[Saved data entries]
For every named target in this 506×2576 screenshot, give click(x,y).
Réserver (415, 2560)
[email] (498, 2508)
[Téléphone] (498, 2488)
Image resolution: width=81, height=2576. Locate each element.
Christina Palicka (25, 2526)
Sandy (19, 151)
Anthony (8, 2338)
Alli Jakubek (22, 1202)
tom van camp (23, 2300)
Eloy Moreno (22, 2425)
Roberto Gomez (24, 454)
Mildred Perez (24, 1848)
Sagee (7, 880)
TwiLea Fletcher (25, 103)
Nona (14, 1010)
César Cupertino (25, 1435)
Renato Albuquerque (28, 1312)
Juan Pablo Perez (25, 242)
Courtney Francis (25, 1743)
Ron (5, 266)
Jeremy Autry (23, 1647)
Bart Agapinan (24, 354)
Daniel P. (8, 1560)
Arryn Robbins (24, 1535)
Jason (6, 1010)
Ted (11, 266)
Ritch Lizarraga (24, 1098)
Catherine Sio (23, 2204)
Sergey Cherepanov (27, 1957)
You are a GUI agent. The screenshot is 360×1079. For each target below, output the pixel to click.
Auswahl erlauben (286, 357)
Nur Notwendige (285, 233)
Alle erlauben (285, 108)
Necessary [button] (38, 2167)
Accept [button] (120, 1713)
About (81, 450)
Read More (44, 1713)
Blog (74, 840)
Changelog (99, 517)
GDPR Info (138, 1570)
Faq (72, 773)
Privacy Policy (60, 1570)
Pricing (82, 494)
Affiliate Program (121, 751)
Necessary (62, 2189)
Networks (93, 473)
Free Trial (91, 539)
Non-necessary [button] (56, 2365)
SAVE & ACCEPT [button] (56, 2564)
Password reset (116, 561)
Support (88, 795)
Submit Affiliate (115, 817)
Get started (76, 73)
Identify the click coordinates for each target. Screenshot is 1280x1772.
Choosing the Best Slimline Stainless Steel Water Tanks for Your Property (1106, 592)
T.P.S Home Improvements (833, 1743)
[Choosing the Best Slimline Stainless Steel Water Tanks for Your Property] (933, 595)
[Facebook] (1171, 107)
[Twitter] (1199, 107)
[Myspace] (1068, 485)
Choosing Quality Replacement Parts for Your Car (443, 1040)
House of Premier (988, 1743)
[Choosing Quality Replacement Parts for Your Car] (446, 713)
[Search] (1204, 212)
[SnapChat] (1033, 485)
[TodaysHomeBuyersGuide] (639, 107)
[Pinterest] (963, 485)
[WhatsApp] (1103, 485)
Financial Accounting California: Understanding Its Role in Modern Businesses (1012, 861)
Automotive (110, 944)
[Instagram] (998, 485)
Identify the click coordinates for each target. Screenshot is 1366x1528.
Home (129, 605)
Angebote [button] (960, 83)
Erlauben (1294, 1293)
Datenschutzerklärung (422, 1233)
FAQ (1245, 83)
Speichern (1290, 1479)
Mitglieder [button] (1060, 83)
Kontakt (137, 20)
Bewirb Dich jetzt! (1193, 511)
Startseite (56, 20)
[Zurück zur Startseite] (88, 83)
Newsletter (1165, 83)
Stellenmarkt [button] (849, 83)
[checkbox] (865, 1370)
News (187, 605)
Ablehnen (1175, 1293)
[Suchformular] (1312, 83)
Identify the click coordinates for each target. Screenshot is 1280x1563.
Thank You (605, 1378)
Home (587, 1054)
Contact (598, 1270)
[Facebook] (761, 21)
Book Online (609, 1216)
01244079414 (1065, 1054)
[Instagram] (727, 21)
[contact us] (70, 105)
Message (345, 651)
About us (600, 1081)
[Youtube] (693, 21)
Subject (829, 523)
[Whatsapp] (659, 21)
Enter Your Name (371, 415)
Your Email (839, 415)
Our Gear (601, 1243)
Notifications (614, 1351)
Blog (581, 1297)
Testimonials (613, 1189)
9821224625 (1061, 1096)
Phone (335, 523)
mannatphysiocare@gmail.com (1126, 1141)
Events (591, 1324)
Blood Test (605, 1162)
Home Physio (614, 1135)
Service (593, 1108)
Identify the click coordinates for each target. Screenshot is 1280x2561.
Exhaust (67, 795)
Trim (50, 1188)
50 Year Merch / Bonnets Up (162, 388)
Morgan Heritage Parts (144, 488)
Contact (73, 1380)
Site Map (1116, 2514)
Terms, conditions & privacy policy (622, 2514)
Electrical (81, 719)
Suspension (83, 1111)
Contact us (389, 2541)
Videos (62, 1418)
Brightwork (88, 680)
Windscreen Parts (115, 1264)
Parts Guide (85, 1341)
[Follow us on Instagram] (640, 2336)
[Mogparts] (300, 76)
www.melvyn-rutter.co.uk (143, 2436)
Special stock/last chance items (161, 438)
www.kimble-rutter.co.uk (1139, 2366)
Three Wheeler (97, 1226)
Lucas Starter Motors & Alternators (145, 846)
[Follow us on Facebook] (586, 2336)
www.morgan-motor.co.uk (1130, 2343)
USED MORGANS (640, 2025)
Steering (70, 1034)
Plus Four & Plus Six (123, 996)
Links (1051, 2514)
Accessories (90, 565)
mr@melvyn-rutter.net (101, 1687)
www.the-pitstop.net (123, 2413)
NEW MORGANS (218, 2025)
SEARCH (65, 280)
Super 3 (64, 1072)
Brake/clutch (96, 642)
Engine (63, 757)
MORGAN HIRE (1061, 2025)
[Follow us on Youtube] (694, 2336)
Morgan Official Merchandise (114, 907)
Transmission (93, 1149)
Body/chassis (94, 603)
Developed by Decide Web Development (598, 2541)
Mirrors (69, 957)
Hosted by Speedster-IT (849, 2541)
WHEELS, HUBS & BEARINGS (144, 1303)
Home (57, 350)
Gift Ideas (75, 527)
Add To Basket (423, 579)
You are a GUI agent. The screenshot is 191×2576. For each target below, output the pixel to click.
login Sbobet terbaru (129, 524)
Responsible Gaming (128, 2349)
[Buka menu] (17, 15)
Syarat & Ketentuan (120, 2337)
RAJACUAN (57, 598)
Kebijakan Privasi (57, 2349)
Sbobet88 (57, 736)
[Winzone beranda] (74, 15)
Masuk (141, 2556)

* **Aim of the exercise**:
Could you write out, exactly as they stand, only the lines above that begin at the line with "Blog (581, 1297)" and stop after the line with "Suspension (83, 1111)"?

* **Exercise output**:
Blog (581, 1297)
Testimonials (613, 1189)
9821224625 (1061, 1096)
Phone (335, 523)
mannatphysiocare@gmail.com (1126, 1141)
Events (591, 1324)
Blood Test (605, 1162)
Home Physio (614, 1135)
Service (593, 1108)
Identify the click coordinates for each target. Screenshot is 1280x2561.
Exhaust (67, 795)
Trim (50, 1188)
50 Year Merch / Bonnets Up (162, 388)
Morgan Heritage Parts (144, 488)
Contact (73, 1380)
Site Map (1116, 2514)
Terms, conditions & privacy policy (622, 2514)
Electrical (81, 719)
Suspension (83, 1111)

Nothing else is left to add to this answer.